Exercise prompt: What lines of the data hold the string "filter"? Pull each one out.
Extracted records START
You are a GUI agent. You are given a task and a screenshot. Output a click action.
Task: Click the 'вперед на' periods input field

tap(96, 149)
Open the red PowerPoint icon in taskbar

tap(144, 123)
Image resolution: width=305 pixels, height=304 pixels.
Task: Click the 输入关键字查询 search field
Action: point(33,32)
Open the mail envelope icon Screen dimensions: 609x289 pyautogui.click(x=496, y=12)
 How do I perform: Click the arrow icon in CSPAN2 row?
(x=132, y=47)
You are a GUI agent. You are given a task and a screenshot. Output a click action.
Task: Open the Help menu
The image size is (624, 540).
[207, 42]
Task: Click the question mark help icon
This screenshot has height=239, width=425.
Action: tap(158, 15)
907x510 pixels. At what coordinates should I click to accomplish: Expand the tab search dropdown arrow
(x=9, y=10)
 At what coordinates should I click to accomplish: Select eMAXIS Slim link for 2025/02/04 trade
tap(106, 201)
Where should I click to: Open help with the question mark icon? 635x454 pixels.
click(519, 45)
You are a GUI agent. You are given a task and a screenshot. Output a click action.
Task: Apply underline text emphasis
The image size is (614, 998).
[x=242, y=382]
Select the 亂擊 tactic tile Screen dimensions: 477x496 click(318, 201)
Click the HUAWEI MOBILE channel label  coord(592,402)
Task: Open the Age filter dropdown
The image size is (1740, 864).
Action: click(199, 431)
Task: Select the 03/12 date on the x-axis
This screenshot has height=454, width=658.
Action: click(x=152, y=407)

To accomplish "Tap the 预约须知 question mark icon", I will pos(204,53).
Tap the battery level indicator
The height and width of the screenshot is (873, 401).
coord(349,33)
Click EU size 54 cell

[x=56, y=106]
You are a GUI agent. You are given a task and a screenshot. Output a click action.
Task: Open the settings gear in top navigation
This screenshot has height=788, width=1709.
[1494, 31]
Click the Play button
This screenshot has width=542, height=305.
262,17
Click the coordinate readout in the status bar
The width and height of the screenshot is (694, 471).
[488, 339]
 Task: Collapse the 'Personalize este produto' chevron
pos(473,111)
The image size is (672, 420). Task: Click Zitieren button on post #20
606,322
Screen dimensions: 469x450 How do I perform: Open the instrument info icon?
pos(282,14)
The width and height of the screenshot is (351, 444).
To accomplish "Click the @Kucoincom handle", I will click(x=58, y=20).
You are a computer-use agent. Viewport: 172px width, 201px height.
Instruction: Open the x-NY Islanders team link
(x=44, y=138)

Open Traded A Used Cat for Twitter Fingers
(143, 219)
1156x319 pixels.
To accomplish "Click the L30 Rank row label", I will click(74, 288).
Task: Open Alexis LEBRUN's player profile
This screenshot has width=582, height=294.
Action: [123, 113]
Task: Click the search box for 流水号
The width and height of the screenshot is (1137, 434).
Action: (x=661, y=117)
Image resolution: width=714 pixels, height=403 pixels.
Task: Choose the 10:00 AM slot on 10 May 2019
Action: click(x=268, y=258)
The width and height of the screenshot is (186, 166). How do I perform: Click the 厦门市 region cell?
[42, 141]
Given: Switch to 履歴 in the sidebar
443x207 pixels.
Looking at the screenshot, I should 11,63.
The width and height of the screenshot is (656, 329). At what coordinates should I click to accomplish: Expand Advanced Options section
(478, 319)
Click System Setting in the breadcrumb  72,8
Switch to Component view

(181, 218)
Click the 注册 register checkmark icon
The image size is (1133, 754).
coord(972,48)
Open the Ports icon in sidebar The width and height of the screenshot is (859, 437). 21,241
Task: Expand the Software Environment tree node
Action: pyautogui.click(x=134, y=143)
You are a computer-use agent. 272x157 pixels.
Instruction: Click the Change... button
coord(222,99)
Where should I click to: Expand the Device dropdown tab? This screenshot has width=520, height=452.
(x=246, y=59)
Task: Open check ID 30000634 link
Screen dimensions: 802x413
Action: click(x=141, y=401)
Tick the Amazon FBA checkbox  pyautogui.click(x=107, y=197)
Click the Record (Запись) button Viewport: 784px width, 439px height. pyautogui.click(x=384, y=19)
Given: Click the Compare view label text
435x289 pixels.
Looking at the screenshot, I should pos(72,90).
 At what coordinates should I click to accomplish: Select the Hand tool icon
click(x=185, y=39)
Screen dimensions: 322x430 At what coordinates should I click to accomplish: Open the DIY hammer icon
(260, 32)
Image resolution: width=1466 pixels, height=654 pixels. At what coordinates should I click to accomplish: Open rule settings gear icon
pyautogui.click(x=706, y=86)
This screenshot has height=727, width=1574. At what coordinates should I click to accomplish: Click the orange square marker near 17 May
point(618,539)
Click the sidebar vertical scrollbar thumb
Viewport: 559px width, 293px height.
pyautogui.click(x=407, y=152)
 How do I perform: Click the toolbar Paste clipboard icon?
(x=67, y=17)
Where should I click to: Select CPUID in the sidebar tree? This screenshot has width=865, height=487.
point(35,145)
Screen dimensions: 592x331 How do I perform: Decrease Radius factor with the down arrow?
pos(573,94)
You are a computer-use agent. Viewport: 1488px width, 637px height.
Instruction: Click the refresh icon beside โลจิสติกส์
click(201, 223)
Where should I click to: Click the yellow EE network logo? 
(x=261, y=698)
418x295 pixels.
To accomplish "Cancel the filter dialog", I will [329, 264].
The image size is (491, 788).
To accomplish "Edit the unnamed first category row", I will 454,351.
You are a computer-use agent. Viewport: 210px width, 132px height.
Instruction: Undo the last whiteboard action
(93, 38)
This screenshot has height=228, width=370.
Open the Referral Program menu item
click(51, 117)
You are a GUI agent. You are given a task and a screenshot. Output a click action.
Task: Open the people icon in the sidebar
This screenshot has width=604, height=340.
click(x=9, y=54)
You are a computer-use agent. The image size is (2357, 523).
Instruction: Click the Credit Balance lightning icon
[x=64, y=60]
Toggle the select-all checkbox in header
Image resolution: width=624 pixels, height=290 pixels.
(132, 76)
Extracted records END
Written response:
Task: Open the Age filter dropdown
To accomplish "Cancel the filter dialog", I will [329, 264].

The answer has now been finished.